Cool tip: All SEL-related activities and tools for kids can be used by adults. Do what works for you! Look over my list and see what speaks to you.

Breathe. I know this sounds silly but breathing helps… a lot. Find an app and take a mindful moment if you can. Even if it is just for 2 minutes. Some apps have great meditations for kids and adults (like Calm, GoNoodle, or Mind Yeti) which can be helpful for the entire family. Do yoga with your dog, cat, or family! Do whatever you need to do to find some inner peace – if only for a few moments. AEA even offers meditation practices.

Go outside. See the beauty in nature. Walk, run, ride your bike and take a break from the media. Think of things bigger than yourself. [Andrea’s note: And, bonus, Vitamin-D is an important protector against COVID-19.]

Practice self-compassion. Talk about how you are feeling. Call a loved one, a friend, a family member, a colleague, anyone. We are all in this together, and chances are someone else is probably experiencing what you are experiencing and feeling what you are feeling. If you can’t talk to someone on the phone/FaceTime/email, write a letter to yourself as though you were a friend or loved one. What would you say? Treat yourself with the loving kindness with which your friend would treat you.

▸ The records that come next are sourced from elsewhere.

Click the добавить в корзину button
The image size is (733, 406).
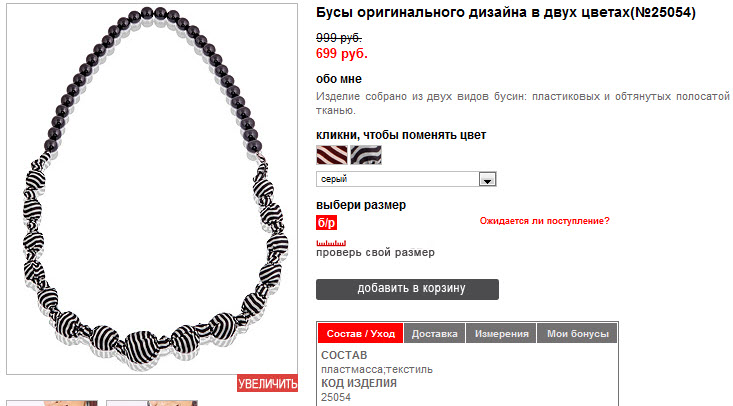coord(407,289)
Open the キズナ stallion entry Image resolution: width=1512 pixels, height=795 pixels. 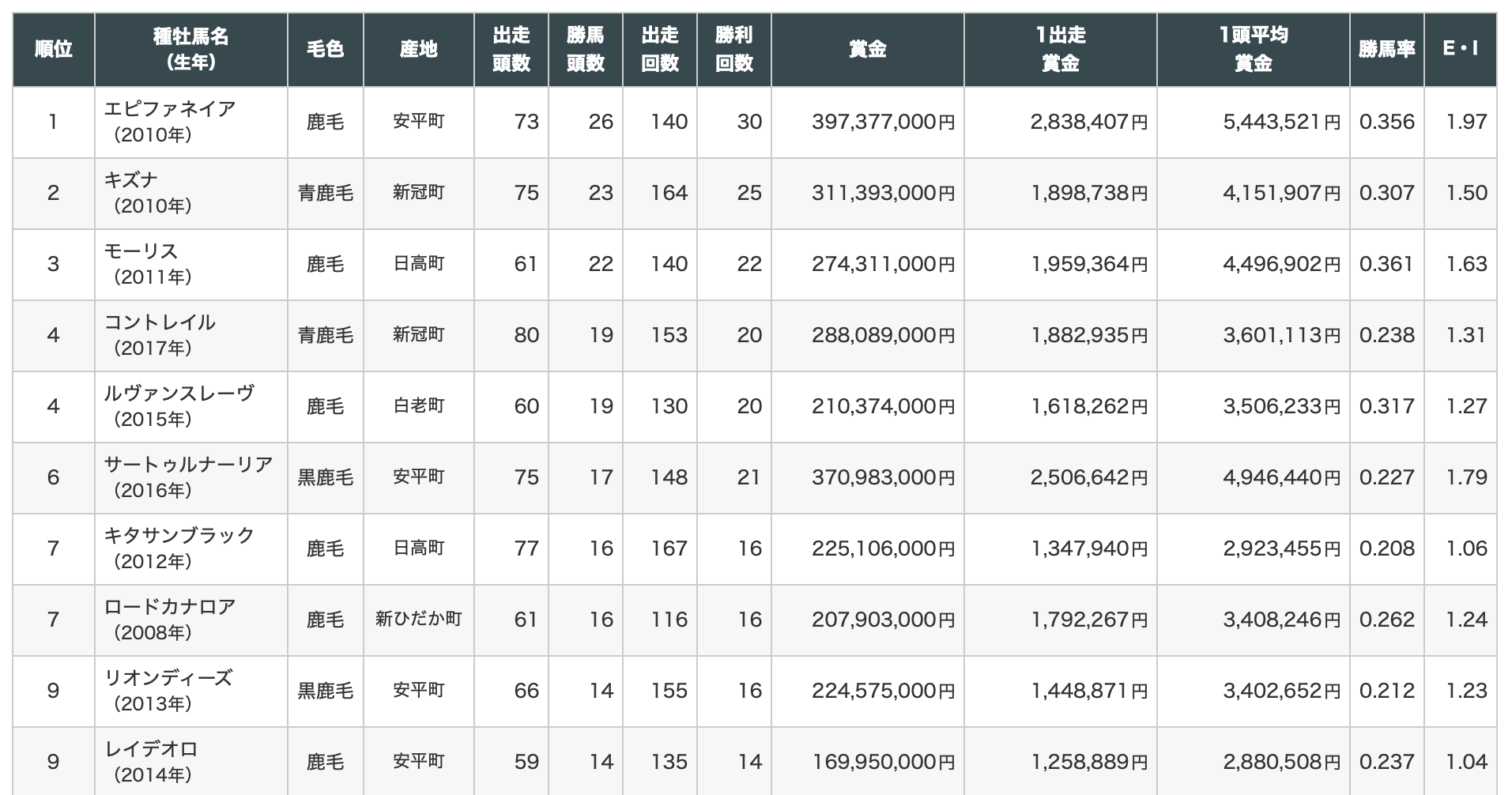(131, 179)
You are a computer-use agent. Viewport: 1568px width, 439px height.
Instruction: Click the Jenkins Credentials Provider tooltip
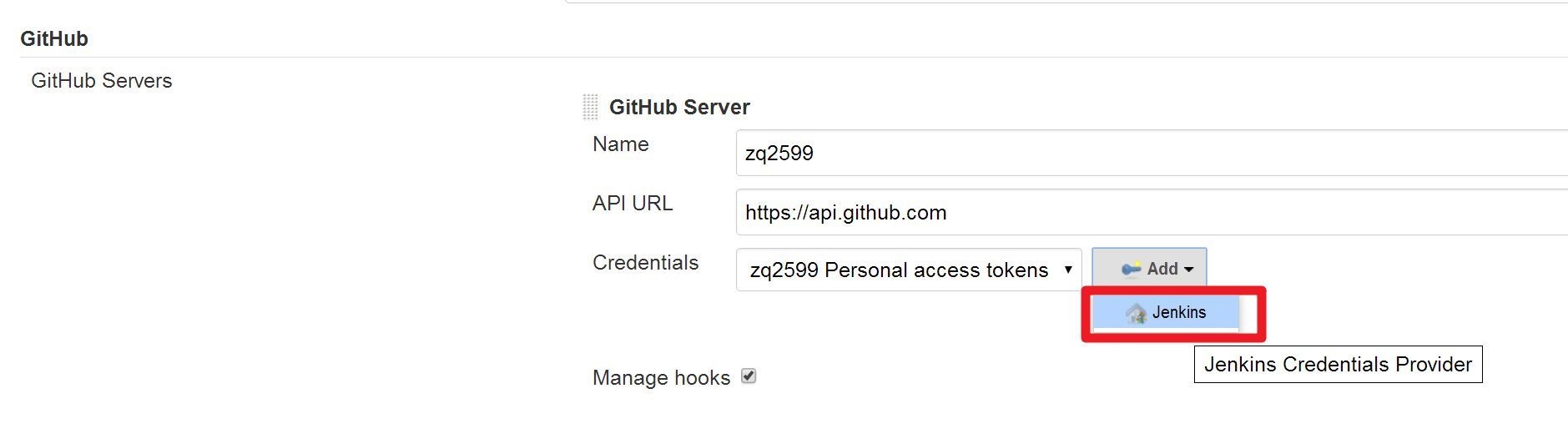1338,365
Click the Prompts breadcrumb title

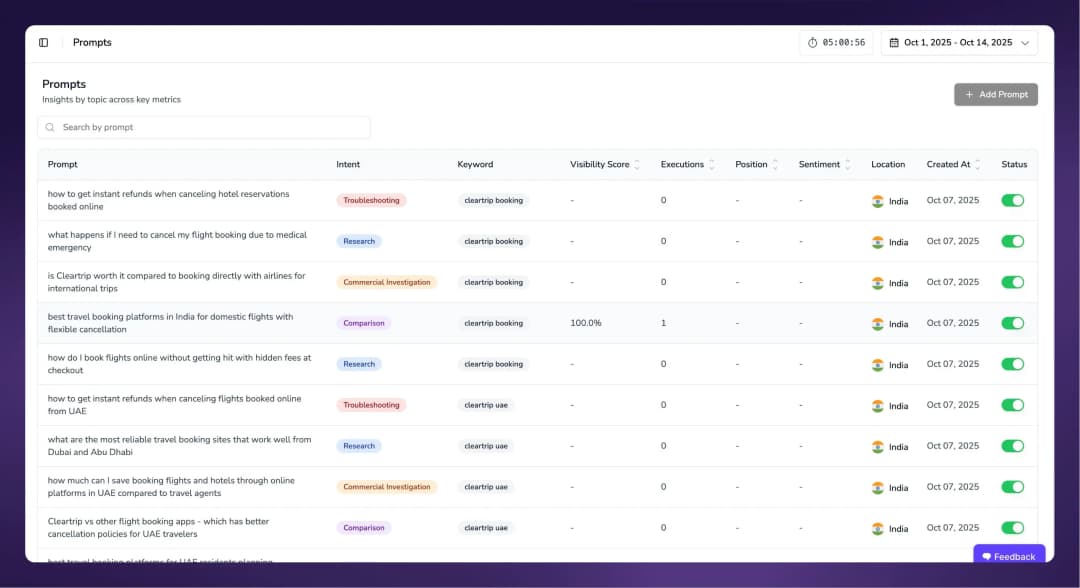click(x=92, y=43)
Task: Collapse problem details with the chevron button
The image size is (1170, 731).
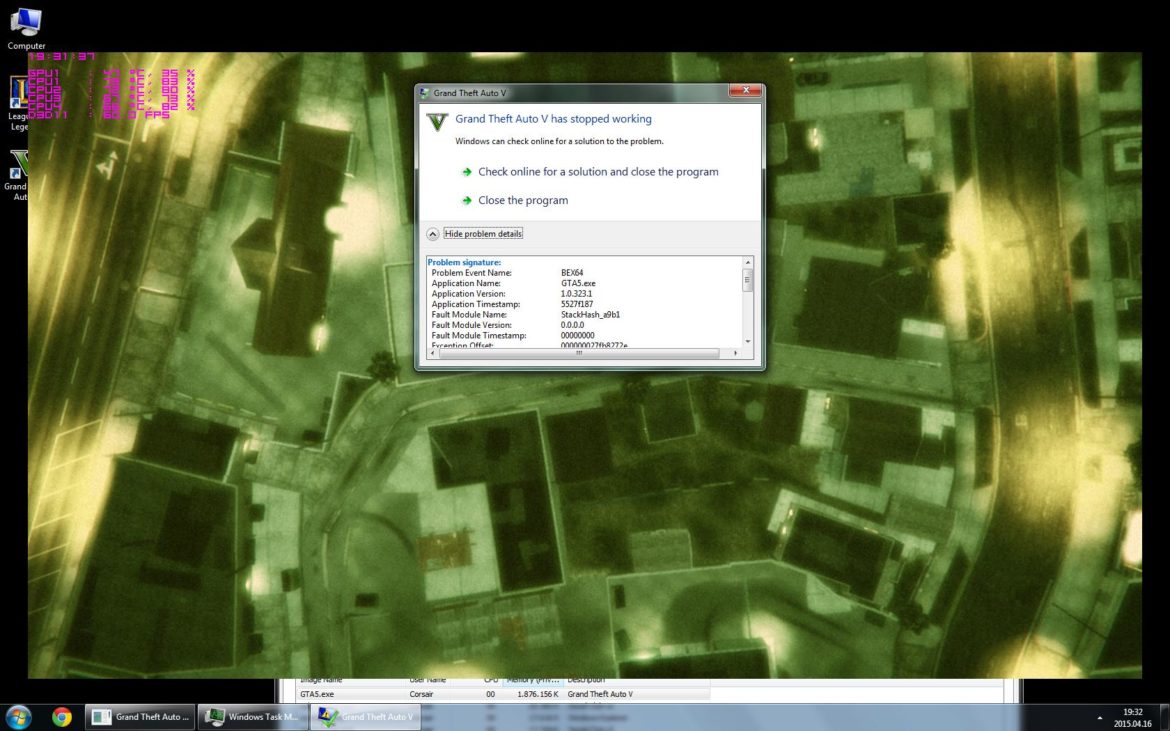Action: click(433, 234)
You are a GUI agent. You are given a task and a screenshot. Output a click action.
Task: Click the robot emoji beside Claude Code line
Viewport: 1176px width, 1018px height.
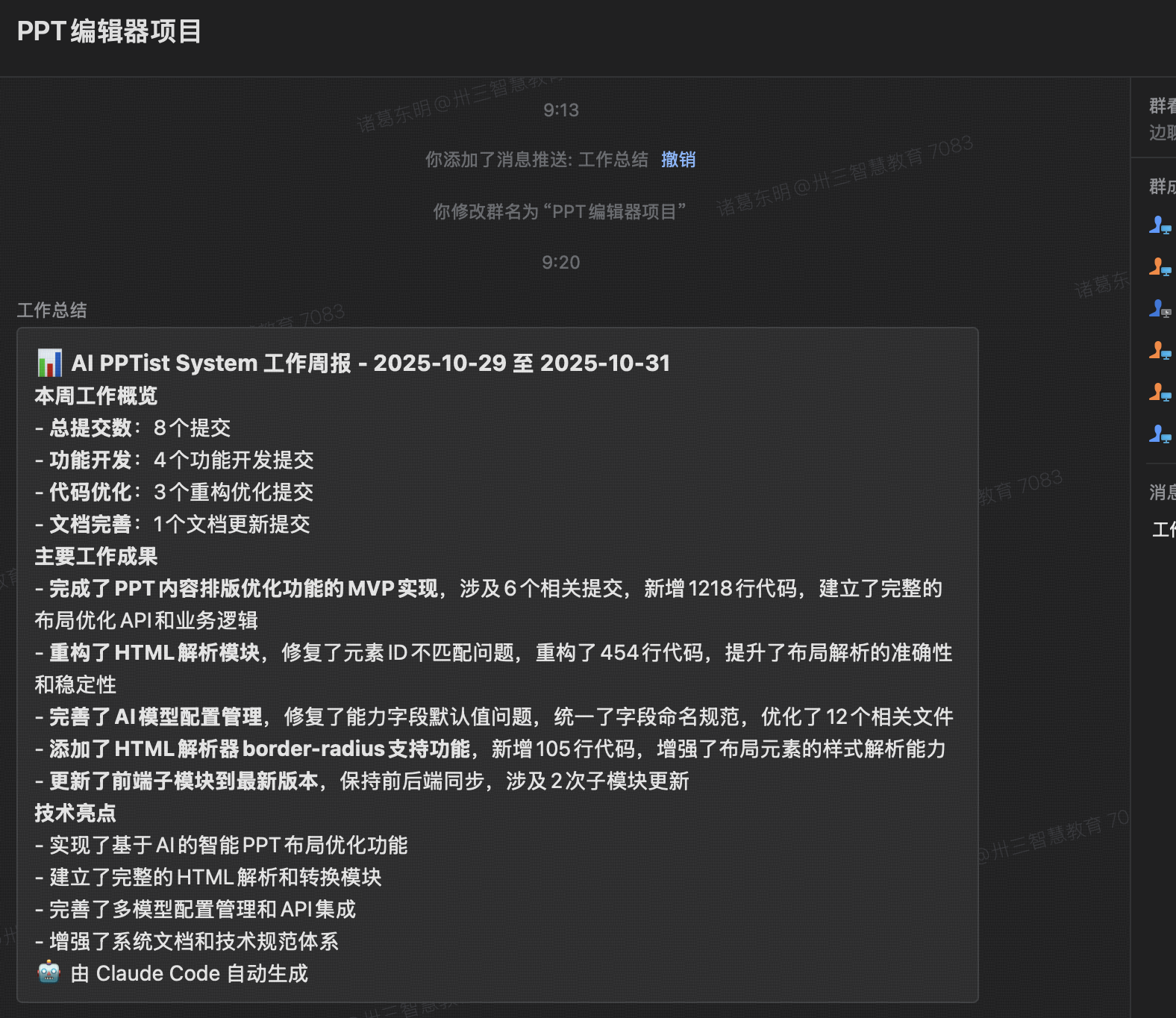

Get creative! Make something. Bake, cook, build, make or listen to music, create art. Creating something gives us a sense of purpose. Coloring is often meditative and therapeutic. Take some time and color – inside or outside the lines! This can also help if you are out of work or are no longer finding meaning in your work. We all are doers and want to feel like we are contributing, and sometimes that means baking cookies.

Take a break. Sometimes we just need to take a break. Those emails can wait. Ask your partner to watch the kids for a couple minutes. Reschedule a phone call. Take some time for you. Doing so will help you will return to your work, family, or friends in a better place than where you were when you left them. Sometimes this can even mean taking time to be a parent! Stop and look at trains with your kids, go on a scavenger hunt, play baseball, fly a kite. Do whatever you need to do to be present in the moment with them. They will appreciate it, and so will you.

Reflect. Take some time to write down your feelings. It is easy to get caught up in the negative stories and all of the uncertainty right now. Start a gratitude journal and think of positive things to counterbalance the negativity.

If you are experiencing severe anxiety or depression, reach out for help. Most therapists are offering telemedicine, so please do not isolate yourself. Contact 1-800-950-NAMI (6264). Or visit https://www.nami.org/Find-Support/NAMI-HelpLine
What other tips do you have? Let us know and we’ll add them to our list!
One final note, since a majority of us are working from home, the days can begin to bleed together. Do things to distinguish the days from each other. At our house, we have family movie night on Friday which we all look forward to. My daughter has dance on Saturday, and we do a “church” of sorts with my parents on Sunday. Find a routine and keep to it. Find things to look forward to, like movie night. Stay engaged with others in your family and community. This is hard, and will likely get harder for all of us as the weeks progress, but together, we can get through this.